WHAT YOU WILL DO: All records are to be reproduced verbatim, with images omitted.

Collected data

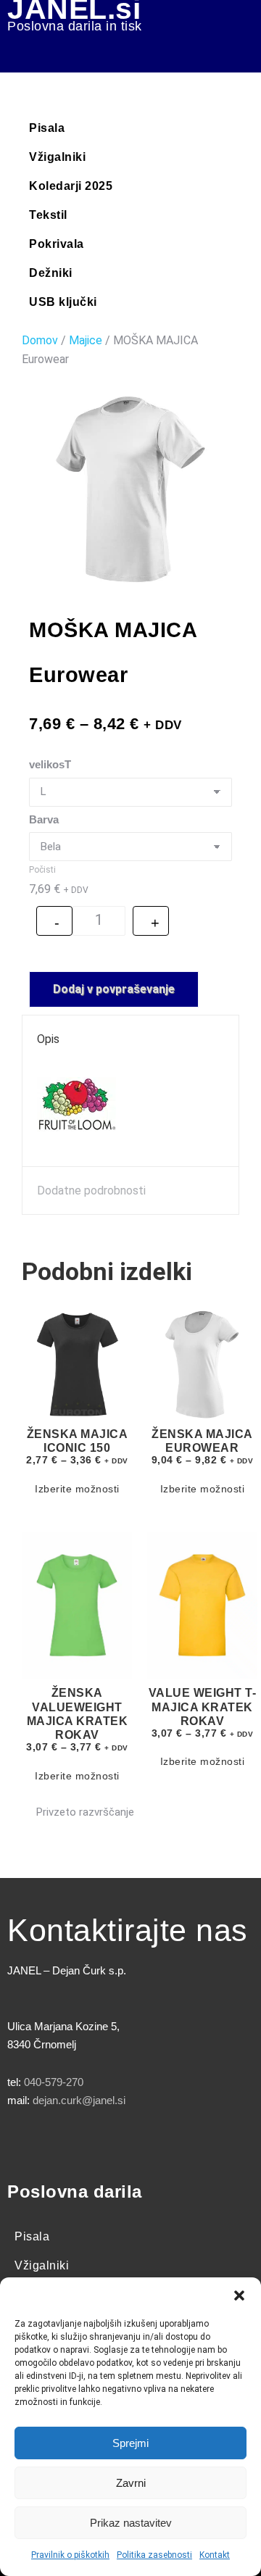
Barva (44, 819)
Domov (40, 340)
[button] (239, 2295)
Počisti (42, 870)
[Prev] (31, 1235)
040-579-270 (53, 2082)
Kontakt (214, 2555)
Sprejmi (130, 2443)
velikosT (50, 764)
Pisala (47, 128)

WRITTEN SOLUTION:
Barva (44, 819)
Domov (40, 340)
[button] (239, 2295)
Počisti (42, 870)
[Prev] (31, 1235)
040-579-270 (53, 2082)
Kontakt (214, 2555)
Sprejmi (130, 2443)
velikosT (50, 764)
Pisala (47, 128)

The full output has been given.